- [DIRECTIONS] Tell how many lines in the following entries include the word "beside", giving the figure alone.

- [THE DATA]
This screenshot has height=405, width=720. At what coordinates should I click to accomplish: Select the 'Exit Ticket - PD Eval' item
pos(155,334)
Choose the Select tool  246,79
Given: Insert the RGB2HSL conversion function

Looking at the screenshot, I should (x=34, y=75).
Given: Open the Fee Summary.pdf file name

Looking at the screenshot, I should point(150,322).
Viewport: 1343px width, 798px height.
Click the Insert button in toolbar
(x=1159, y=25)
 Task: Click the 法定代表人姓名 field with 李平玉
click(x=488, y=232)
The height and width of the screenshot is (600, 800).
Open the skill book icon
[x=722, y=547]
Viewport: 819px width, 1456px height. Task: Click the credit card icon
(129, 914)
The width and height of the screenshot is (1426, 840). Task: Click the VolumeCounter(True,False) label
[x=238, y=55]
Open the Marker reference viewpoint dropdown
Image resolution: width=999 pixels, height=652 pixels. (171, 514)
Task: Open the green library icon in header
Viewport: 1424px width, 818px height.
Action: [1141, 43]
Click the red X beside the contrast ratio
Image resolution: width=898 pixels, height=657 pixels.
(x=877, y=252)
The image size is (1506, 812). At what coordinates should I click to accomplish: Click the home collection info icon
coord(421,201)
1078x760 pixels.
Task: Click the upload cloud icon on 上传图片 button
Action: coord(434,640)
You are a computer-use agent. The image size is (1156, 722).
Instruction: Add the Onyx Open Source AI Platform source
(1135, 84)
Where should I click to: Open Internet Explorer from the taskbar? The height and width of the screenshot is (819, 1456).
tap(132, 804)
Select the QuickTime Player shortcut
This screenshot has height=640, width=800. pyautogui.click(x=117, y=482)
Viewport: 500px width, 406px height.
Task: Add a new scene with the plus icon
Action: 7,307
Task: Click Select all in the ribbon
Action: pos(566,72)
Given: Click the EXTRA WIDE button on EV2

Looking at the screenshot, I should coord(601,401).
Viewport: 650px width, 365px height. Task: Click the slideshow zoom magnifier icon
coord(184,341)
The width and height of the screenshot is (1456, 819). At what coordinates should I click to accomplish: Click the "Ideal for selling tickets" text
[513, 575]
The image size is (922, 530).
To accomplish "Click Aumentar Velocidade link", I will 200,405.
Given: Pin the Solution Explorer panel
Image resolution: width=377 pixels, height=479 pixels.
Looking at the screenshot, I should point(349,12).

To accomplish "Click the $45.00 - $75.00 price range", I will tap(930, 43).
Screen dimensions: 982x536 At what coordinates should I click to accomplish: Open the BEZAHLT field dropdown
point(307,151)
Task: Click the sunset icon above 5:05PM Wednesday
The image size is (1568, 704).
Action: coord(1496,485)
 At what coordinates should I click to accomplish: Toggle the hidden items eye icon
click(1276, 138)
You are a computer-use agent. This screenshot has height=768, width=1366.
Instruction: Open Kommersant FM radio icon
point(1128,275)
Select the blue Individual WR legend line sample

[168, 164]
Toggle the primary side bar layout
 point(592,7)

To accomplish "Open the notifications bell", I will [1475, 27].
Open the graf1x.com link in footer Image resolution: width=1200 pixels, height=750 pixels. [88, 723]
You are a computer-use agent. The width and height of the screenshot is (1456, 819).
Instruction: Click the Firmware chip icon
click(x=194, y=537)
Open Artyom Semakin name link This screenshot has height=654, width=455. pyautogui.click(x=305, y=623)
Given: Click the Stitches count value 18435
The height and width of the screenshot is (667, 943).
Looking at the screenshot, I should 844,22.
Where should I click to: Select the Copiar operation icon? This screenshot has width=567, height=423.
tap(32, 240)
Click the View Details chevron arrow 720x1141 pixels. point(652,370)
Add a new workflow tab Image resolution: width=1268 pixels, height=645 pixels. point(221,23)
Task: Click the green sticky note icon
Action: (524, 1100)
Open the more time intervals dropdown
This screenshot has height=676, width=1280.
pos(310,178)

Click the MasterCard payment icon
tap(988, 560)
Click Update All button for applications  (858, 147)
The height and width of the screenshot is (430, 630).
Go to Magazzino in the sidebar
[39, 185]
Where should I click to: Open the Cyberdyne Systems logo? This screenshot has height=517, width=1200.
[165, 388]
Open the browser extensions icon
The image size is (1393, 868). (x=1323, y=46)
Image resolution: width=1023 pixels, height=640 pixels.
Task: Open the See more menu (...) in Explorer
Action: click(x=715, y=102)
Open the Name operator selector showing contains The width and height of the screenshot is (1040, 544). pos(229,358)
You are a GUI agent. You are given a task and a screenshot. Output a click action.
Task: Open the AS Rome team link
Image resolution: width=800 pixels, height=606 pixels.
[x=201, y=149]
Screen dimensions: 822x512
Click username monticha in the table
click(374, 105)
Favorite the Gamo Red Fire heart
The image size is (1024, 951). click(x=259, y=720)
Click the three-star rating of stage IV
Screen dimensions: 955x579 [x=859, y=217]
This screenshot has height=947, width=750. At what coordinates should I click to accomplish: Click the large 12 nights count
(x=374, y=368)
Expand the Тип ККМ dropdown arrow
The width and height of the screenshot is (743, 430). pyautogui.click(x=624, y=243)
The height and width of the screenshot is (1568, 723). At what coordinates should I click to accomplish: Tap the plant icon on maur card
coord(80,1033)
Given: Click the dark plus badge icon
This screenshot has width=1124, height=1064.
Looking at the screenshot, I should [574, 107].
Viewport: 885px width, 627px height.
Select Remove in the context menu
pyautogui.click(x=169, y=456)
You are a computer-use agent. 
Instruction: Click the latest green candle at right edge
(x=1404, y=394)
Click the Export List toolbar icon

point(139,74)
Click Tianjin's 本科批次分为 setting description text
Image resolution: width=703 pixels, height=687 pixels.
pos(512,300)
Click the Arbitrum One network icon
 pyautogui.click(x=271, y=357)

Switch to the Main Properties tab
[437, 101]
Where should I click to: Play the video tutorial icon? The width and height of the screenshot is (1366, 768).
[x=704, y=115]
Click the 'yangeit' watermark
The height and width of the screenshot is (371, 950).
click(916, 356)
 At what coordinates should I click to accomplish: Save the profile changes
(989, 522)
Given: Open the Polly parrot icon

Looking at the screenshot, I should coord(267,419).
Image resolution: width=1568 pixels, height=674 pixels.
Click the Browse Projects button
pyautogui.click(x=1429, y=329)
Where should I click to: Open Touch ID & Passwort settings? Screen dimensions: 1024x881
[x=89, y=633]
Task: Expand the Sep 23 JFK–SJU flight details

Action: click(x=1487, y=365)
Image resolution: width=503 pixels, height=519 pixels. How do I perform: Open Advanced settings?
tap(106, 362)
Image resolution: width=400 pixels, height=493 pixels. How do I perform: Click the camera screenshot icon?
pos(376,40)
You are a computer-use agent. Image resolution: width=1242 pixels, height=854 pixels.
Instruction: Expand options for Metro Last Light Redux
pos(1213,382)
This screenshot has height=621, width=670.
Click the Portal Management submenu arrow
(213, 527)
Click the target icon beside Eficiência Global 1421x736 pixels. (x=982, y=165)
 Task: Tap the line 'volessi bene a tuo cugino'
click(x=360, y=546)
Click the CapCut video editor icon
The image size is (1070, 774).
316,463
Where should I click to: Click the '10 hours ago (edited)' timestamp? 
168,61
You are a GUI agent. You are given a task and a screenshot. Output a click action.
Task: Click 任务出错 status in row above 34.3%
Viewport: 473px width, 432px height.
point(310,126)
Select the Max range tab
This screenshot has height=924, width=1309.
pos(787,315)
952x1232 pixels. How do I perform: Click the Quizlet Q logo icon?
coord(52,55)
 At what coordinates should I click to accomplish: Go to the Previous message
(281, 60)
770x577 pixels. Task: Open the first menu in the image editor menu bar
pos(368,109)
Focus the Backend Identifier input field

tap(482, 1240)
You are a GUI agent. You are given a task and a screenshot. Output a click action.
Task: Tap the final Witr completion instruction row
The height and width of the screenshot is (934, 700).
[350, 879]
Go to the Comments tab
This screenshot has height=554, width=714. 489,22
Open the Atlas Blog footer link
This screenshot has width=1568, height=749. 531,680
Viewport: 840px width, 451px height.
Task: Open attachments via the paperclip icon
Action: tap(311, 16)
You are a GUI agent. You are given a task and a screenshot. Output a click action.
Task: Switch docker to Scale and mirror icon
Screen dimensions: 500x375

- [RESULT FOR THIS EXERCISE] 2